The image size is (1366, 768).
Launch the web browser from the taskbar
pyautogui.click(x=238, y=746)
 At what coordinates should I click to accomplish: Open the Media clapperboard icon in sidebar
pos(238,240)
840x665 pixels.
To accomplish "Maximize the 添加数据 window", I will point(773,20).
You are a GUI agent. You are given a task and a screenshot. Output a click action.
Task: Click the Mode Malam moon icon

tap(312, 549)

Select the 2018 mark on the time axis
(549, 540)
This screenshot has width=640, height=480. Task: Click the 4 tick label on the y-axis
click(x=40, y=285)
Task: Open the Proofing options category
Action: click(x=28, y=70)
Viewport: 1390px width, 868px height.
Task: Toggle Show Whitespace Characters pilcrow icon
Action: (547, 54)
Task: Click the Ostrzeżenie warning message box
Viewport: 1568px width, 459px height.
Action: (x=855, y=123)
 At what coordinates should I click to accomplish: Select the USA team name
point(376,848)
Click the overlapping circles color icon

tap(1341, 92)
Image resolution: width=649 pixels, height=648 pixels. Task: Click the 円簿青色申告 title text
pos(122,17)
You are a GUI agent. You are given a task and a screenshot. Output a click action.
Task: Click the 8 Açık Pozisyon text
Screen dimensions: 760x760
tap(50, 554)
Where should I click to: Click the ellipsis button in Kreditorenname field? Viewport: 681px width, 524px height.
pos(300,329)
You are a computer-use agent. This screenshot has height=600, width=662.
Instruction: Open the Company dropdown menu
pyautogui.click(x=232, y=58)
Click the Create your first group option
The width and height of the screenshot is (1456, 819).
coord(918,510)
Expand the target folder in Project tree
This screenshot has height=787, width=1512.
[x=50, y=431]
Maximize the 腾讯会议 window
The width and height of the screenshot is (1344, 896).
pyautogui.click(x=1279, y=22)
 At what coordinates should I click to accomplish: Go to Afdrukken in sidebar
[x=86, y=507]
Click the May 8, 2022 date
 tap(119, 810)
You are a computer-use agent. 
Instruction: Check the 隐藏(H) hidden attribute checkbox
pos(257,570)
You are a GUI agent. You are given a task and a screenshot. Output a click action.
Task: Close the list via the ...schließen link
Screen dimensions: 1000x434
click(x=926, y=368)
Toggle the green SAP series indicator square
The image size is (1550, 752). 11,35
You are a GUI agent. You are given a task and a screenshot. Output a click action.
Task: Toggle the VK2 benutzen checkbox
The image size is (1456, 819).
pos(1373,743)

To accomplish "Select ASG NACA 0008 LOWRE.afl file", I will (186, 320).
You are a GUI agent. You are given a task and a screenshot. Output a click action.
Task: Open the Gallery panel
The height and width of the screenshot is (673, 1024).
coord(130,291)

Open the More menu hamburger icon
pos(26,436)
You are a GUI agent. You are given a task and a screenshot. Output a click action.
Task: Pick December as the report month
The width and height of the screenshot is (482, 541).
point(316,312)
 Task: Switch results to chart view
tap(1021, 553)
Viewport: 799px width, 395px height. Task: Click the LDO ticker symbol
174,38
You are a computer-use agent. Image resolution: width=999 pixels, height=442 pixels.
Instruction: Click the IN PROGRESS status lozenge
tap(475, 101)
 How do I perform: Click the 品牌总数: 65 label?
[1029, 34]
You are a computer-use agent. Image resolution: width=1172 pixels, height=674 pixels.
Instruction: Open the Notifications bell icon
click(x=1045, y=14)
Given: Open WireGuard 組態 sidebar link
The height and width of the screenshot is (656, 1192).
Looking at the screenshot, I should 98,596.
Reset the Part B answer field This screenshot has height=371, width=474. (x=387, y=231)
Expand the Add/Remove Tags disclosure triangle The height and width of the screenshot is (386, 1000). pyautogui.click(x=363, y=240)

What is needed
Each of the entries above is to be repeated exactly.

Response area
The image size is (1366, 768).
Launch the web browser from the taskbar
pyautogui.click(x=238, y=746)
 At what coordinates should I click to accomplish: Open the Media clapperboard icon in sidebar
pos(238,240)
840x665 pixels.
To accomplish "Maximize the 添加数据 window", I will point(773,20).
You are a GUI agent. You are given a task and a screenshot. Output a click action.
Task: Click the Mode Malam moon icon

tap(312, 549)

Select the 2018 mark on the time axis
(549, 540)
This screenshot has width=640, height=480. Task: Click the 4 tick label on the y-axis
click(x=40, y=285)
Task: Open the Proofing options category
Action: click(x=28, y=70)
Viewport: 1390px width, 868px height.
Task: Toggle Show Whitespace Characters pilcrow icon
Action: (547, 54)
Task: Click the Ostrzeżenie warning message box
Viewport: 1568px width, 459px height.
Action: (x=855, y=123)
 At what coordinates should I click to accomplish: Select the USA team name
point(376,848)
Click the overlapping circles color icon

tap(1341, 92)
Image resolution: width=649 pixels, height=648 pixels. Task: Click the 円簿青色申告 title text
pos(122,17)
You are a GUI agent. You are given a task and a screenshot. Output a click action.
Task: Click the 8 Açık Pozisyon text
Screen dimensions: 760x760
tap(50, 554)
Where should I click to: Click the ellipsis button in Kreditorenname field? Viewport: 681px width, 524px height.
pos(300,329)
You are a computer-use agent. This screenshot has height=600, width=662.
Instruction: Open the Company dropdown menu
pyautogui.click(x=232, y=58)
Click the Create your first group option
The width and height of the screenshot is (1456, 819).
coord(918,510)
Expand the target folder in Project tree
This screenshot has height=787, width=1512.
[x=50, y=431]
Maximize the 腾讯会议 window
The width and height of the screenshot is (1344, 896).
pyautogui.click(x=1279, y=22)
 At what coordinates should I click to accomplish: Go to Afdrukken in sidebar
[x=86, y=507]
Click the May 8, 2022 date
 tap(119, 810)
You are a computer-use agent. 
Instruction: Check the 隐藏(H) hidden attribute checkbox
pos(257,570)
You are a GUI agent. You are given a task and a screenshot. Output a click action.
Task: Close the list via the ...schließen link
Screen dimensions: 1000x434
click(x=926, y=368)
Toggle the green SAP series indicator square
The image size is (1550, 752). 11,35
You are a GUI agent. You are given a task and a screenshot. Output a click action.
Task: Toggle the VK2 benutzen checkbox
The image size is (1456, 819).
pos(1373,743)

To accomplish "Select ASG NACA 0008 LOWRE.afl file", I will (186, 320).
You are a GUI agent. You are given a task and a screenshot. Output a click action.
Task: Open the Gallery panel
The height and width of the screenshot is (673, 1024).
coord(130,291)

Open the More menu hamburger icon
pos(26,436)
You are a GUI agent. You are given a task and a screenshot. Output a click action.
Task: Pick December as the report month
The width and height of the screenshot is (482, 541).
point(316,312)
 Task: Switch results to chart view
tap(1021, 553)
Viewport: 799px width, 395px height. Task: Click the LDO ticker symbol
174,38
You are a computer-use agent. Image resolution: width=999 pixels, height=442 pixels.
Instruction: Click the IN PROGRESS status lozenge
tap(475, 101)
 How do I perform: Click the 品牌总数: 65 label?
[1029, 34]
You are a computer-use agent. Image resolution: width=1172 pixels, height=674 pixels.
Instruction: Open the Notifications bell icon
click(x=1045, y=14)
Given: Open WireGuard 組態 sidebar link
The height and width of the screenshot is (656, 1192).
Looking at the screenshot, I should 98,596.
Reset the Part B answer field This screenshot has height=371, width=474. (x=387, y=231)
Expand the Add/Remove Tags disclosure triangle The height and width of the screenshot is (386, 1000). pyautogui.click(x=363, y=240)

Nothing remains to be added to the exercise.